Nanolike authentifie les diplômes de l’Insa Toulouse
Cinq cents cartes d’un genre un peu particulier ont été livrées cette semaine à l’Insa, en prévision de la remise de diplômes qui se tiendra ce samedi 21 novembre. Pour la première fois, des cartes « attestant l’obtention du diplôme » vont en effet être remises aux nouveaux ingénieurs, garantissant l’authenticité du titre par un marqueur à base de nanoparticules. Une technologie, baptisée Nanoproof, élaborée par Nanolike. La start-up toulousaine de 12 personnes, qui s’est équipée cet été d’une ligne de fabrication dédiée à ces marquages, vise le million de chiffre d’affaires en 2016 (200 K€ de CA estimé en 2015). Elle vient d’entamer des actions de prospection aux Etats-Unis et se rendra pour la première fois au CES (Consumer Electronics Show) de Las Vegas en janvier pour présenter des applications dans les domaines de l’électronique grand public et de l’internet des objets.

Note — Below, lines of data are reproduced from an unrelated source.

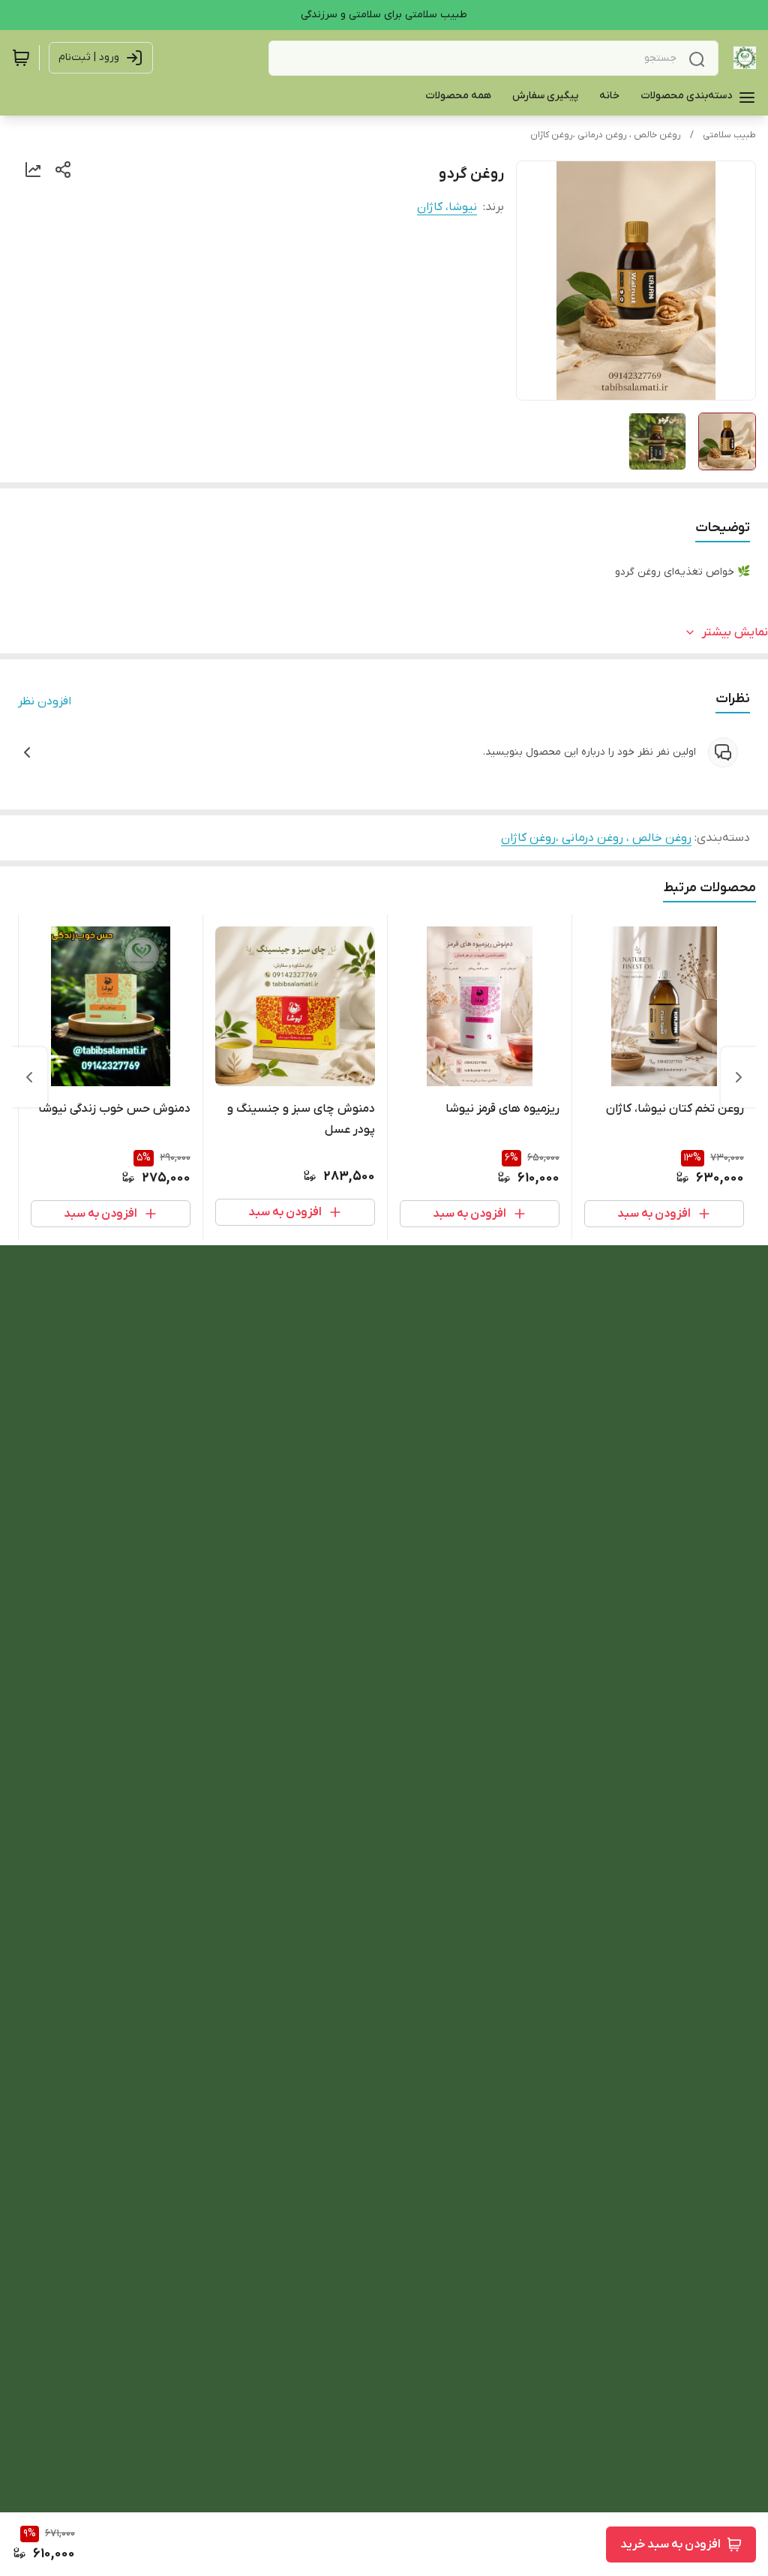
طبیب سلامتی (729, 135)
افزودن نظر (44, 701)
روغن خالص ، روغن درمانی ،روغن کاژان (605, 135)
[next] (29, 1077)
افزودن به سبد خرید (670, 2544)
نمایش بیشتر (735, 632)
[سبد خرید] (21, 58)
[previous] (739, 1077)
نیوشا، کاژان (447, 207)
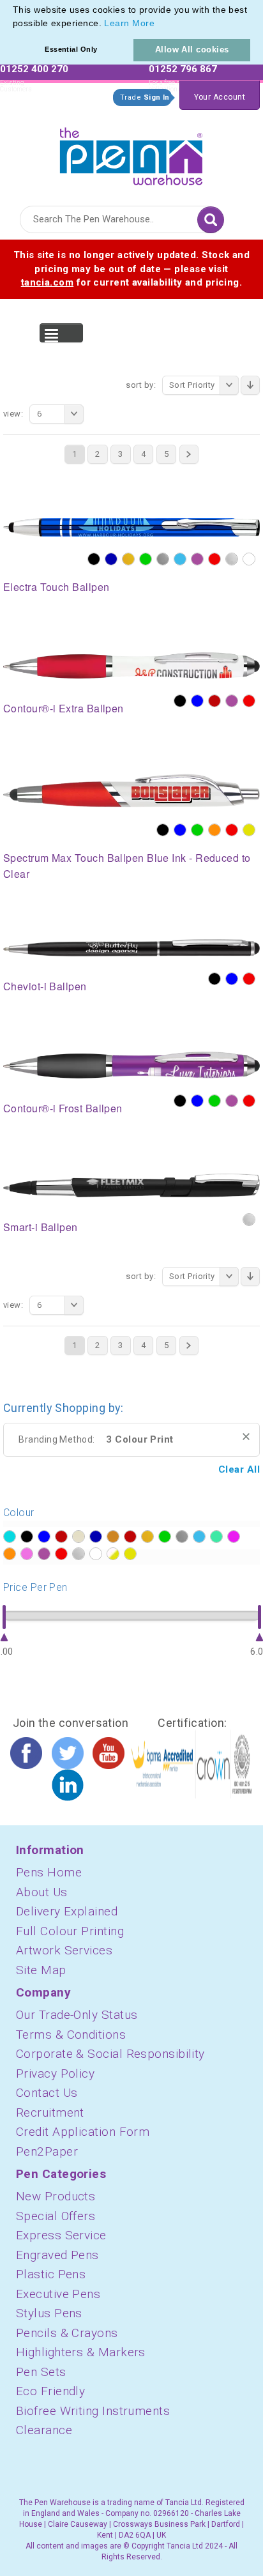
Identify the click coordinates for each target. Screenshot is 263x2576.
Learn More (129, 23)
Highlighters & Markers (81, 2352)
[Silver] (231, 559)
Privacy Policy (55, 2073)
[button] (159, 24)
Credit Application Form (82, 2131)
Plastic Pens (51, 2274)
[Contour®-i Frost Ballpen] (131, 1064)
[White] (249, 559)
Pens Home (49, 1872)
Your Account (219, 97)
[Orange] (214, 830)
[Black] (93, 559)
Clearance (44, 2430)
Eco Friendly (50, 2391)
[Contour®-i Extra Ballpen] (131, 664)
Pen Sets (41, 2372)
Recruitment (50, 2112)
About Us (42, 1892)
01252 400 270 (34, 69)
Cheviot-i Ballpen (45, 986)
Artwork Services (64, 1950)
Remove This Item (246, 1436)
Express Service (61, 2235)
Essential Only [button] (71, 49)
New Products (55, 2196)
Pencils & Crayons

Fondée en 2012 par Jean-Jacques Bois et Samuel Behar – tous deux ingénieurs Insa -, Nanolike s’est fait une spécialité de l’utilisation des nanoparticules, dans les domaines de l’instrumentation (nanocapteurs), du biomédical (enregistreurs de température) et de la sécurisation. « La technologie Nanoproof (issue d’un transfert avec le Laboratoire de physique et des nano-objets et ayant fait l’objet d’un programme de maturation de Toulouse Tech Transfer) peut être intégrée dans différents supports lors de leur fabrication, ce qui permet de sécuriser des documents d’identité mais aussi des biens de luxe, par exemple », explique Jean-Jacques Bois, qui confie avoir « pas mal de prospects dans ce secteur ». Invisible à l’œil nu, le marquage est réalisé à partir de nanoparticules luminescentes, assemblées de manière à coder des informations personnalisées, lisibles ensuite grâce à un simple smartphone.